Ugandan civil engineer

Godliver Businge (born c. 1987) is a Ugandan civil engineer and head technology trainer for Global Women's Water Initiative.

Growing up, Businge recalls often carrying a 20-liter jerrycan on her head. Following her graduation from high school and the death of her sister and father, Businge enrolled at African Rural University. Realising she wanted to become an engineer, she transferred to the Uganda Rural Development Training Vocational Institute. She chose construction as her major, learning brick laying and concrete, mechanical engineering, carpentry, joinery, metal work and fabrication. She earned a scholarship from URDT, worked part-time in the metal workshop, and won a home design competition in 2009 for Uganda Vision 2035. She graduated from the program then attended St Joseph's Technical Institute in Kisubi, Uganda. In 2011 she set up two pico hydroelectric power stations in Kagadi. She earned a civil engineering degree in 2012, graduating at the top of her class and giving the commencement speech. Following her graduation she declined a job offer from the Ugandan Minister of Education, citing her intention to further her education.

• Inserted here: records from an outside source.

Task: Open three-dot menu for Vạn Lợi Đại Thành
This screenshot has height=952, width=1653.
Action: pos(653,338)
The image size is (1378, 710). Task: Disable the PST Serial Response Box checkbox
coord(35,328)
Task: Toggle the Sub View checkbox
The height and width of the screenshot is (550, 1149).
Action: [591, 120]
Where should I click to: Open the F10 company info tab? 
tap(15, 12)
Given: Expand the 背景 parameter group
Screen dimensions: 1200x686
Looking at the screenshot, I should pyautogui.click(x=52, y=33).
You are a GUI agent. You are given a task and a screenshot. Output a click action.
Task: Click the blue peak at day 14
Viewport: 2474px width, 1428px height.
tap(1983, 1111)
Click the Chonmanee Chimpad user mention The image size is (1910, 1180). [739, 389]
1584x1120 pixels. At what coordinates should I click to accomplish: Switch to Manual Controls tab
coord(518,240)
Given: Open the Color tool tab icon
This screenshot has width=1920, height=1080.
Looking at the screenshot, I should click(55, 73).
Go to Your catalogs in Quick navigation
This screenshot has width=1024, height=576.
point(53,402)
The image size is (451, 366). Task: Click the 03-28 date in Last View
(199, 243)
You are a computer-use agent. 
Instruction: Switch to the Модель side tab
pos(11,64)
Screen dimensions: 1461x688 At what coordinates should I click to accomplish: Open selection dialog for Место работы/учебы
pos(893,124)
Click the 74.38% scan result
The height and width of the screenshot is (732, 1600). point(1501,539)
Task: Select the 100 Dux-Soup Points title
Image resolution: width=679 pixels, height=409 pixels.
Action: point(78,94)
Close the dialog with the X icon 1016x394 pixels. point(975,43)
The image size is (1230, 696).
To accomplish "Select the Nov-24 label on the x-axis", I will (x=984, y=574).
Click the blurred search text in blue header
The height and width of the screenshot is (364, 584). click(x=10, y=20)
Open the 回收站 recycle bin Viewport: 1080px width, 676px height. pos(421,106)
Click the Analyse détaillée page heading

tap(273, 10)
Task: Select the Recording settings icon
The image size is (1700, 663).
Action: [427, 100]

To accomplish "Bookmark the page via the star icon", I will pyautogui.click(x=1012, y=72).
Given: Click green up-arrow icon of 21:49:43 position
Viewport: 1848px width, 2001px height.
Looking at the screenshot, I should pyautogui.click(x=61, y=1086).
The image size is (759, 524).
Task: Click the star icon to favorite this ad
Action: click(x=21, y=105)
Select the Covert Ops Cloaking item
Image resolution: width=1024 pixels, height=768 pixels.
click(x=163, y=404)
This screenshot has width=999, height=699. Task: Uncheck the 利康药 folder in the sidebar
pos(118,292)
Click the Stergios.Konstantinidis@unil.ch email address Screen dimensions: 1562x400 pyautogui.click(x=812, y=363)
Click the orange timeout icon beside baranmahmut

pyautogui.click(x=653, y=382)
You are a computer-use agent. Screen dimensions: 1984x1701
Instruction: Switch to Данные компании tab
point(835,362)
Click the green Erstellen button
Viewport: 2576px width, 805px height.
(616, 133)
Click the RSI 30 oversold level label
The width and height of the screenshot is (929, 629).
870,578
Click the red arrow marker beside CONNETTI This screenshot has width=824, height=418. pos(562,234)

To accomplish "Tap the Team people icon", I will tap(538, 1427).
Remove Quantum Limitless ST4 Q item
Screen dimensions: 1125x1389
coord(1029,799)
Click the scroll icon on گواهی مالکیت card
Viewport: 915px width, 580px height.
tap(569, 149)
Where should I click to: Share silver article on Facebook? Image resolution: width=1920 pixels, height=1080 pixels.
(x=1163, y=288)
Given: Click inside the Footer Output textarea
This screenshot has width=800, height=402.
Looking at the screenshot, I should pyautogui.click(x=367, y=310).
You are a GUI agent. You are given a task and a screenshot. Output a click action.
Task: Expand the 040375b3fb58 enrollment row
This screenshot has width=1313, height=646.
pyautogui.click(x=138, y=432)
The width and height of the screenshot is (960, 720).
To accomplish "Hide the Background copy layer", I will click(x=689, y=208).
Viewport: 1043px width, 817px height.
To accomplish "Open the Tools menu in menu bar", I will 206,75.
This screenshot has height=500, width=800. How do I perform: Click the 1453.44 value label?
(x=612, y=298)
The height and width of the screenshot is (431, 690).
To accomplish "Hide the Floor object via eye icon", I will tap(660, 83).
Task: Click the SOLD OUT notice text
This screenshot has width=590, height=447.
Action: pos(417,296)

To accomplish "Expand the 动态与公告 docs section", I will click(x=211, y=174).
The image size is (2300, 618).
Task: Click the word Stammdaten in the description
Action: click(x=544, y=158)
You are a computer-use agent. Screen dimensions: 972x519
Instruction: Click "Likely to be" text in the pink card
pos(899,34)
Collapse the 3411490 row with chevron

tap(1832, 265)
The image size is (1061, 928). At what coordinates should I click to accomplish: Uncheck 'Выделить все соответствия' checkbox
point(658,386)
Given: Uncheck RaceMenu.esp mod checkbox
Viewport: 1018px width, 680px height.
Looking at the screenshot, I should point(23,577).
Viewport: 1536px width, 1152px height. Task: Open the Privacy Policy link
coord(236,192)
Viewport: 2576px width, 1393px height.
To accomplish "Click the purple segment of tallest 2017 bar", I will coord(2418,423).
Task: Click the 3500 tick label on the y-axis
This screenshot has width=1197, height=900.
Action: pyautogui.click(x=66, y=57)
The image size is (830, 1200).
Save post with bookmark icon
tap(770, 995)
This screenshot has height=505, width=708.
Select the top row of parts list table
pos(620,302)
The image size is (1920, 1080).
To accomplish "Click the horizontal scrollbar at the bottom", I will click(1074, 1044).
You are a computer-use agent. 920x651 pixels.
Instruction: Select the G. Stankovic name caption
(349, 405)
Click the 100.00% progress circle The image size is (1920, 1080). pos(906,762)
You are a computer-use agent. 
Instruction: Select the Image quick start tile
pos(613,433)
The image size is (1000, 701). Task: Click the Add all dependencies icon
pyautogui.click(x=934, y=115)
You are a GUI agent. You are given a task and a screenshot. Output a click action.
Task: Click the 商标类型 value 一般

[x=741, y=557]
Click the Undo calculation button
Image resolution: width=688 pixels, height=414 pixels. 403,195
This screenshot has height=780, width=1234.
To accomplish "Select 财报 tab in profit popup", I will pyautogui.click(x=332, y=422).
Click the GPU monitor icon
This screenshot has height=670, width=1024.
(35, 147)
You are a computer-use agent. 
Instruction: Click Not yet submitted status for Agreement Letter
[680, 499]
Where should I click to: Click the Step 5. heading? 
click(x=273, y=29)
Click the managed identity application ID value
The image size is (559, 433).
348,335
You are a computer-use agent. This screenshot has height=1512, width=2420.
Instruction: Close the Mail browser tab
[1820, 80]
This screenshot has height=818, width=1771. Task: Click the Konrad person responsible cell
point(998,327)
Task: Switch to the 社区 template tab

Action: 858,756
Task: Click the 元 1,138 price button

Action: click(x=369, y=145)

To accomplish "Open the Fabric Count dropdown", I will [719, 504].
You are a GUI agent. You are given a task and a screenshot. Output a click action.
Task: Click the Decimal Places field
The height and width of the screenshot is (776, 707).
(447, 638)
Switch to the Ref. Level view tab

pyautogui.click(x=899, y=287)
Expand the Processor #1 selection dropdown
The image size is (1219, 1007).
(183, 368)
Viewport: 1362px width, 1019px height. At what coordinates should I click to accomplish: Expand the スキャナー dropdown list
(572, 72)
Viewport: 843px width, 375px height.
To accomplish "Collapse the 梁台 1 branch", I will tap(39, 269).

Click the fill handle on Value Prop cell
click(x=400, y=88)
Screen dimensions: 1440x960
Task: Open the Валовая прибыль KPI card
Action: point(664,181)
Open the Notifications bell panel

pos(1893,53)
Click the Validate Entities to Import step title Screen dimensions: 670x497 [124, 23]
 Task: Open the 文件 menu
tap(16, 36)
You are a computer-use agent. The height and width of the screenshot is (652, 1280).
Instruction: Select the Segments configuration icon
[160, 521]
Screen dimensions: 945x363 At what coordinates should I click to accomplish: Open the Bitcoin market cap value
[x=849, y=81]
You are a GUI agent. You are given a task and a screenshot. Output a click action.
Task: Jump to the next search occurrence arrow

Businge works as the head technology trainer for Global Women's Water Initiative (GWWI), teaching women and youth in Kenya, Tanzania, and Uganda how to build water access and conservation technology. She teaches the construction of bio-sand filters and water tanks. Through the organisation, Businge has taught women construction who were later contracted to build ventilated improved pit latrines.

Businge has a daughter and hosted the radio show Ladies Night, raising awareness of the importance of educating young women.